For the musy part, outside in the sunshine is a good way ..


----------



## DaddyZ (Jan 28, 2010)

harshest said:


> *Great Grandpa's Old Tool Box*
> 
> So I finally pulled out my great grandpas tool box from my grandmas barn and want to get it cleaned up but I would like some opinions on how to go about it. I am going to say that this is probably from the 1930's or 1940's. The tills had some finish nails and glazing points, so this was his tool box for finish carpentry. He was a general carpenter that later started his own general contracting business and built schools in the 1950's and 1960's in Norther Indiana and Southern Michigan.
> 
> ...


I wouldn't use anything other than Soapy water, maybe lemon scented if you want a fresher smell.

But don't *soak* the wood, it will suck up water & damage the Joints…

Nice looking Box !!!

I guess he didn't do much work, couldn't afford any tools to fill it with…....


----------



## JAGWAH (Dec 15, 2009)

harshest said:


> *Great Grandpa's Old Tool Box*
> 
> So I finally pulled out my great grandpas tool box from my grandmas barn and want to get it cleaned up but I would like some opinions on how to go about it.

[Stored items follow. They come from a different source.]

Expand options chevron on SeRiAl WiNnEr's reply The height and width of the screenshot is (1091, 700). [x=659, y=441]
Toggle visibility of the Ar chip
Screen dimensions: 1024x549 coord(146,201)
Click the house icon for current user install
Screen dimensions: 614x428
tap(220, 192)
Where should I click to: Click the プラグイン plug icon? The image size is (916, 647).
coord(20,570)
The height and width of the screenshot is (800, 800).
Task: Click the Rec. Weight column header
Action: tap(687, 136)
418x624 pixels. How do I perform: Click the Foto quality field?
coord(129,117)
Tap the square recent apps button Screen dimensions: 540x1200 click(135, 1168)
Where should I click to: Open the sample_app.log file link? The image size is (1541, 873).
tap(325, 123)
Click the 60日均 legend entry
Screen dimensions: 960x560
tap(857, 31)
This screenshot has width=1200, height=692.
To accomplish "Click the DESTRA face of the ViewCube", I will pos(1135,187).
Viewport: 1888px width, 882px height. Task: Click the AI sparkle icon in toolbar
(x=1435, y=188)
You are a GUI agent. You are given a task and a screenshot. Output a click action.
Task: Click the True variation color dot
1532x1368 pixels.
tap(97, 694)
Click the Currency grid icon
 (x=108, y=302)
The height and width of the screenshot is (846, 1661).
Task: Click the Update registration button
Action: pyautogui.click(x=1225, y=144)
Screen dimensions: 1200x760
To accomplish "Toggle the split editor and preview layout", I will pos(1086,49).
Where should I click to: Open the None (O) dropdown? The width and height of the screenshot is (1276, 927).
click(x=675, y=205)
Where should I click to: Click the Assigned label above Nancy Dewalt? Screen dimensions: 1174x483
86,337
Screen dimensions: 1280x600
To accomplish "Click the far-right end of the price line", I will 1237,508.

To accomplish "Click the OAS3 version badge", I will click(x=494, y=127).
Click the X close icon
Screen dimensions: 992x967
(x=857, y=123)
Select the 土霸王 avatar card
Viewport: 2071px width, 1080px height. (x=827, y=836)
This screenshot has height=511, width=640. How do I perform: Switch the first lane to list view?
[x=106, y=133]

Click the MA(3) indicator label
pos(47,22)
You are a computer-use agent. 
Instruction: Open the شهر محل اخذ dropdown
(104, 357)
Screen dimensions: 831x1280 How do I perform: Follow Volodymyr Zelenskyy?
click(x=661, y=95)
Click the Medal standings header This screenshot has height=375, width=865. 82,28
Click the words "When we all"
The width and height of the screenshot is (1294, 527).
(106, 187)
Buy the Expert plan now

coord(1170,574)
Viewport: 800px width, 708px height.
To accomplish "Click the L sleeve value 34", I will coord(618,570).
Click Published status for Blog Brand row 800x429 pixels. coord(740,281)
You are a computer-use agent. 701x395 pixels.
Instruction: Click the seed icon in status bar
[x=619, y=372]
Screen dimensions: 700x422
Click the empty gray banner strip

I am going to say that this is probably from the 1930's or 1940's. The tills had some finish nails and glazing points, so this was his tool box for finish carpentry. He was a general carpenter that later started his own general contracting business and built schools in the 1950's and 1960's in Norther Indiana and Southern Michigan.
> 
> ...


Great classic tool box. I agree a light wiping down but it's the dusty old look that makes this box great. This style is still a poplar build today. Fine Home Building issue # 106 by Scott Synn ran an article about building this style . I even think it was on their cover page.


----------



## JAGWAH (Dec 15, 2009)

harshest said:


> *Great Grandpa's Old Tool Box*
> 
> So I finally pulled out my great grandpas tool box from my grandmas barn and want to get it cleaned up but I would like some opinions on how to go about it. I am going to say that this is probably from the 1930's or 1940's. The tills had some finish nails and glazing points, so this was his tool box for finish carpentry. He was a general carpenter that later started his own general contracting business and built schools in the 1950's and 1960's in Norther Indiana and Southern Michigan.
> 
> ...












My bad it was issue #29 back in 1985, man I'm old, by Tom Law. Somewhat similar.
Sorry the pic's poor, scarfed it off the web.


----------



## JAGWAH (Dec 15, 2009)

harshest said:


> *Great Grandpa's Old Tool Box*
> 
> So I finally pulled out my great grandpas tool box from my grandmas barn and want to get it cleaned up but I would like some opinions on how to go about it. I am going to say that this is probably from the 1930's or 1940's. The tills had some finish nails and glazing points, so this was his tool box for finish carpentry. He was a general carpenter that later started his own general contracting business and built schools in the 1950's and 1960's in Norther Indiana and Southern Michigan.
> 
> ...












Found my old issue FHB # 106 1997 with Scott Wynns tool box. Here's a pic of his. Looks more like your Grandpa's. Thought you might like.


----------



## harshest (Oct 26, 2011)

harshest said:


> *Great Grandpa's Old Tool Box*
> 
> So I finally pulled out my great grandpas tool box from my grandmas barn and want to get it cleaned up but I would like some opinions on how to go about it. I am going to say that this is probably from the 1930's or 1940's. The tills had some finish nails and glazing points, so this was his tool box for finish carpentry. He was a general carpenter that later started his own general contracting business and built schools in the 1950's and 1960's in Norther Indiana and Southern Michigan.
> 
> ...


Thanks for the reply's guys. I appreciate the advise. I agree the outside just needs a little wipe down to get the dirt and dust off of the old paint.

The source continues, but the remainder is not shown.